### Requirement
Each line of the data below goes into the copy exactly; pictures do not.

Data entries
--- START ---

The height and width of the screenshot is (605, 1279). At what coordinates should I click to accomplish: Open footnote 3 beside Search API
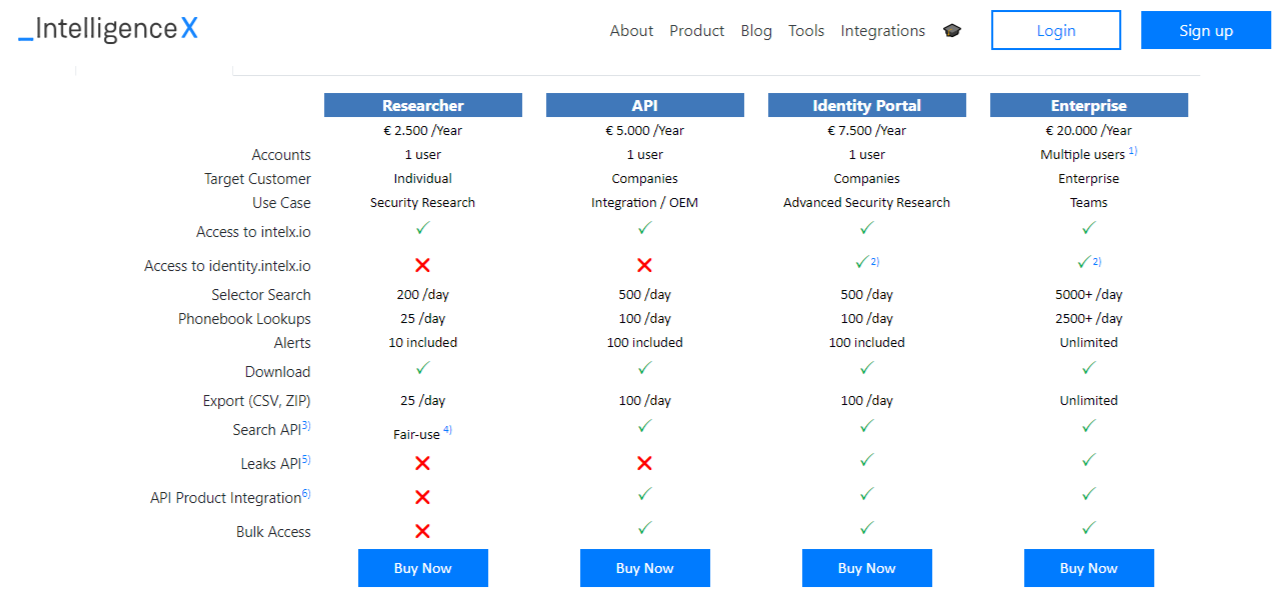(x=306, y=426)
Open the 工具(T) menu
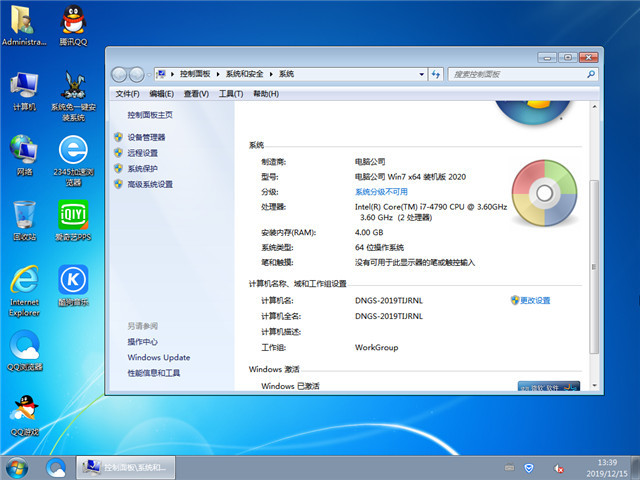 pyautogui.click(x=231, y=94)
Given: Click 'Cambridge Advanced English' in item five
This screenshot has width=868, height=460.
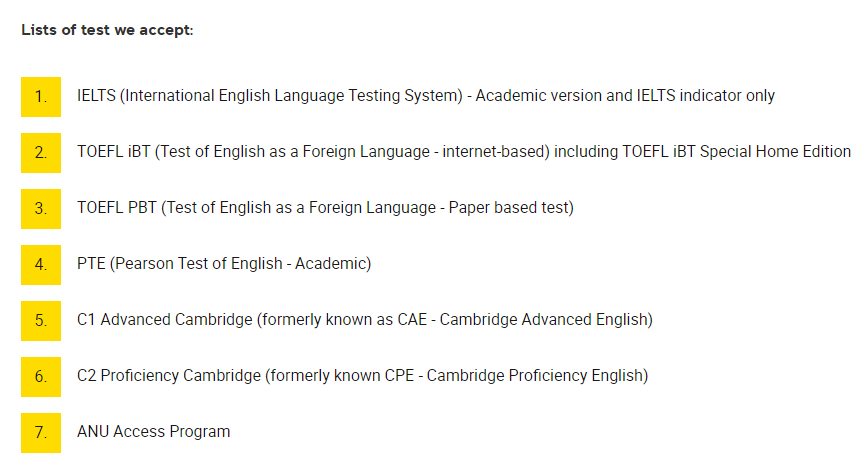Looking at the screenshot, I should [x=544, y=319].
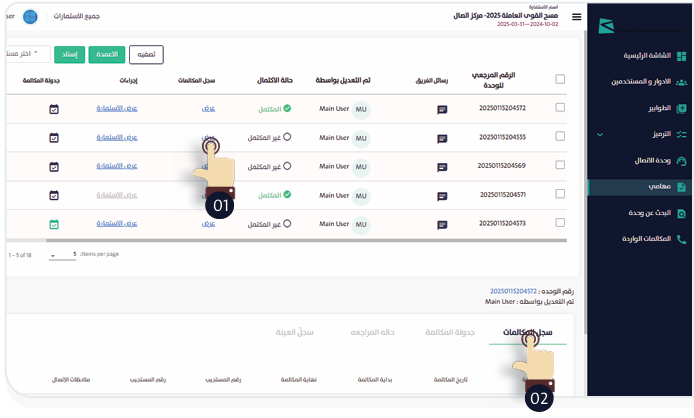Check the box for unit 20250115204572

click(x=560, y=108)
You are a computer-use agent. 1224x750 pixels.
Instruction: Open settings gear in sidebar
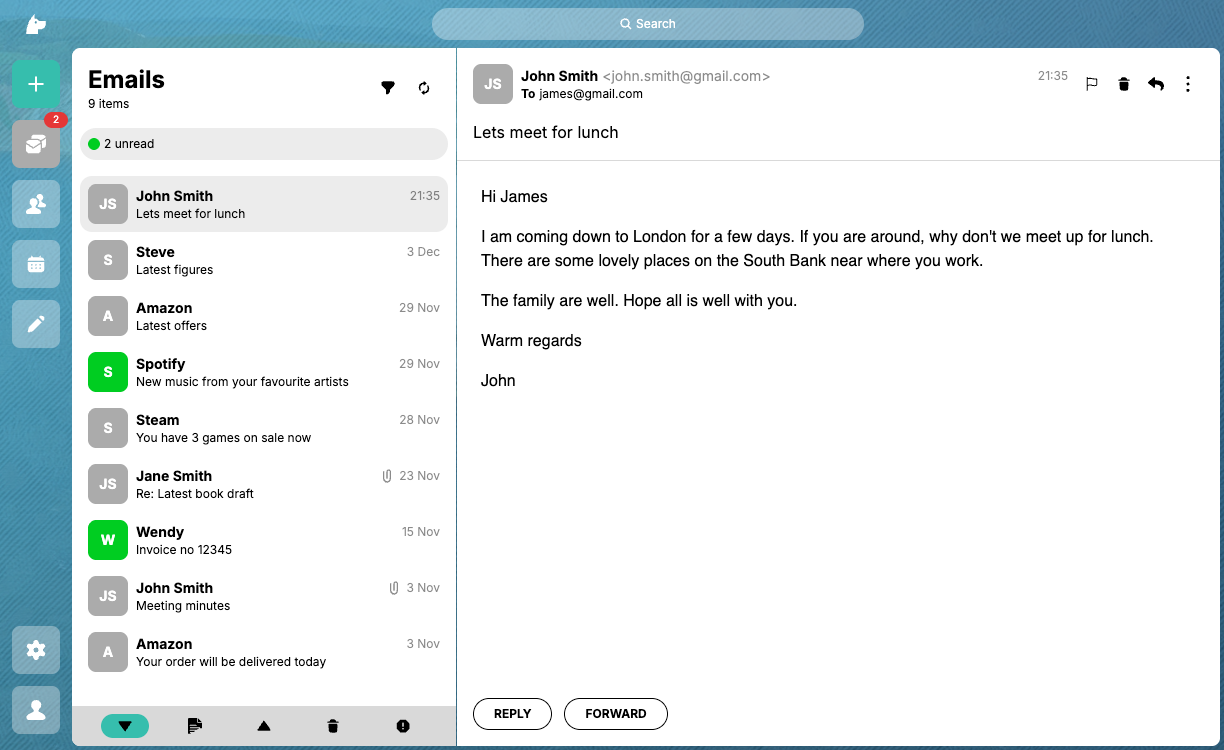click(x=36, y=650)
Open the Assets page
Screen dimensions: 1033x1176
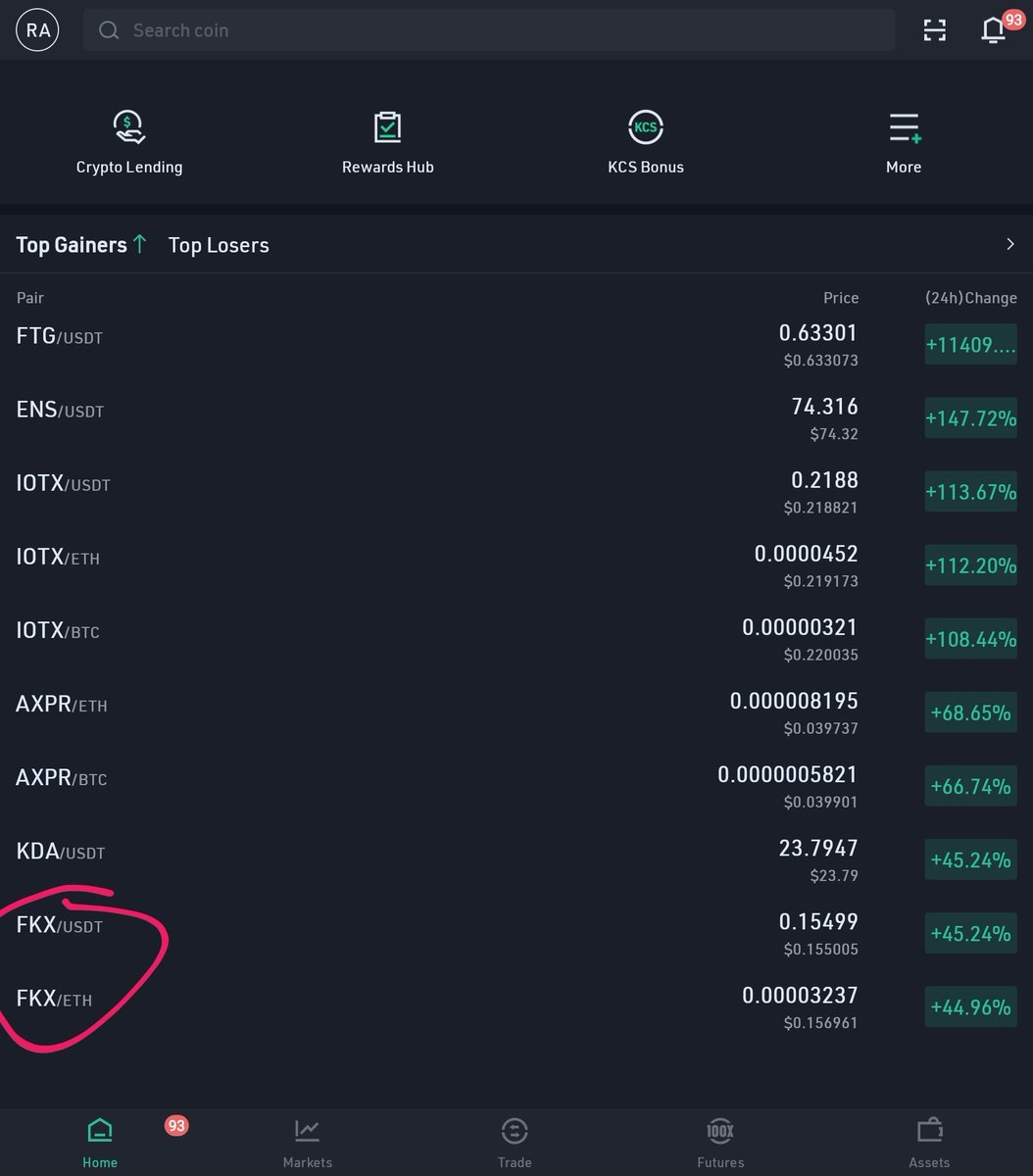(928, 1142)
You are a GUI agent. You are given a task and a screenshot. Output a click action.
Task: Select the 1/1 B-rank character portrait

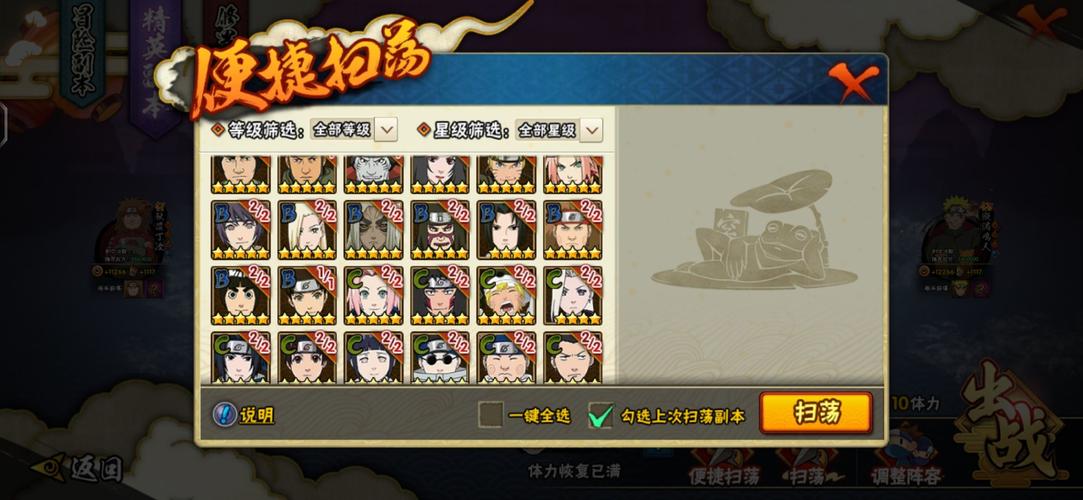tap(307, 296)
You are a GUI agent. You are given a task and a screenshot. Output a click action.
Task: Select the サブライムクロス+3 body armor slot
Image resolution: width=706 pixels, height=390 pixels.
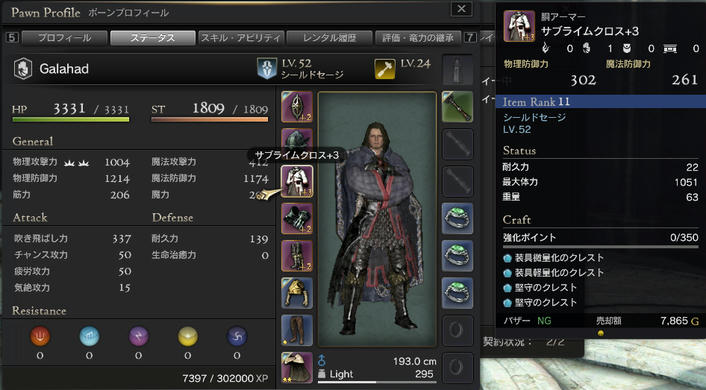[297, 181]
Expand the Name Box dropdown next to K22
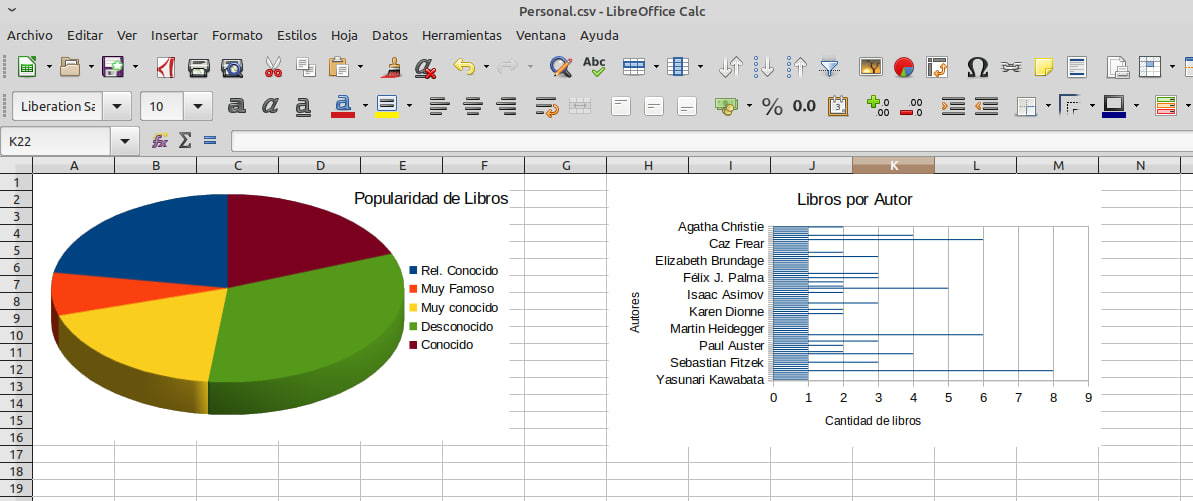Screen dimensions: 1193x501 [x=124, y=141]
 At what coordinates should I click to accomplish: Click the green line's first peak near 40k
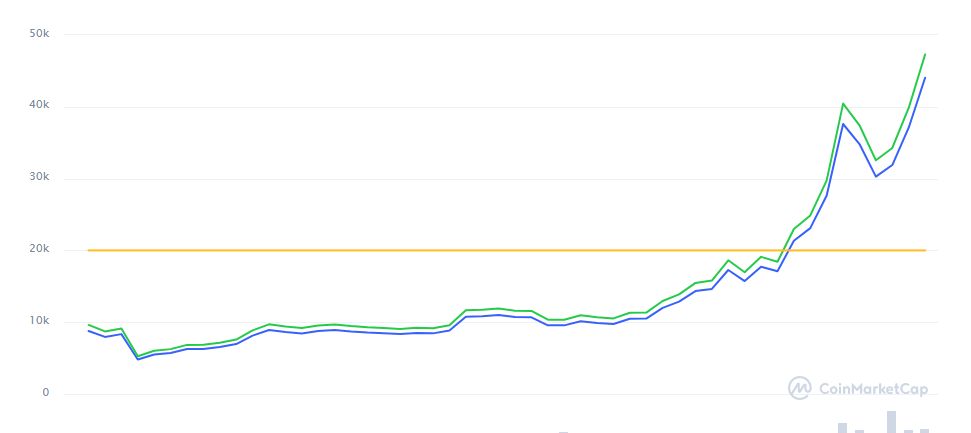point(843,103)
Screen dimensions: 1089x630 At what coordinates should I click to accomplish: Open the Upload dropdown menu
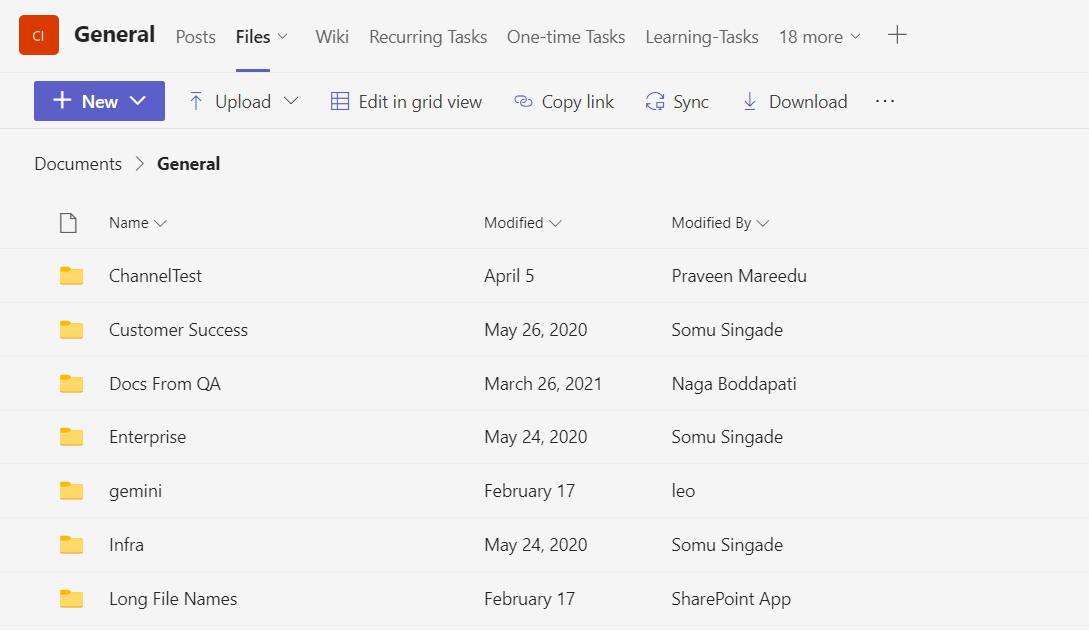[291, 101]
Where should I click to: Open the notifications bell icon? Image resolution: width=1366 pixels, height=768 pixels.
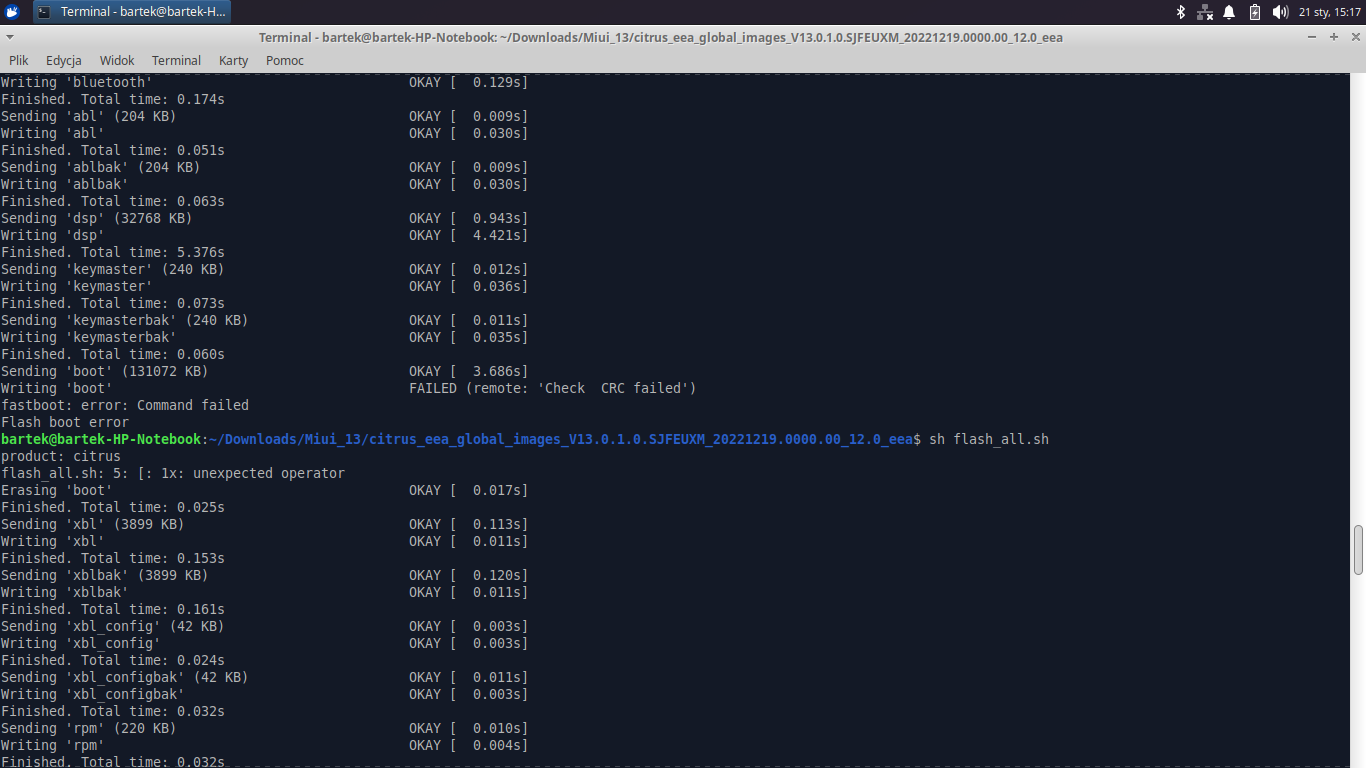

--- END ---

### Result
The height and width of the screenshot is (605, 1279). At what coordinates should I click to accomplish: Open footnote 3 beside Search API
(x=306, y=426)
Open the 工具(T) menu
 pyautogui.click(x=231, y=94)
Given: Click 'Cambridge Advanced English' in item five
This screenshot has width=868, height=460.
Looking at the screenshot, I should [x=544, y=319].
Check the box for unit 20250115204572

click(x=560, y=108)
You are a computer-use agent. 1224x750 pixels.
Instruction: Open settings gear in sidebar
click(x=36, y=650)
Open the Assets page
Screen dimensions: 1033x1176
(928, 1142)
You are a GUI agent. You are given a task and a screenshot. Output a click action.
Task: Select the 1/1 B-rank character portrait

tap(307, 296)
You are a GUI agent. You are given a task and a screenshot. Output a click action.
Task: Select the サブライムクロス+3 body armor slot
Image resolution: width=706 pixels, height=390 pixels.
[297, 181]
Expand the Name Box dropdown next to K22
Screen dimensions: 1193x501 [x=124, y=141]
 At what coordinates should I click to accomplish: Click the green line's first peak near 40k
point(843,103)
Screen dimensions: 1089x630 At what coordinates should I click to accomplish: Open the Upload dropdown menu
[291, 101]
Where should I click to: Open the notifications bell icon? Image resolution: width=1366 pixels, height=768 pixels.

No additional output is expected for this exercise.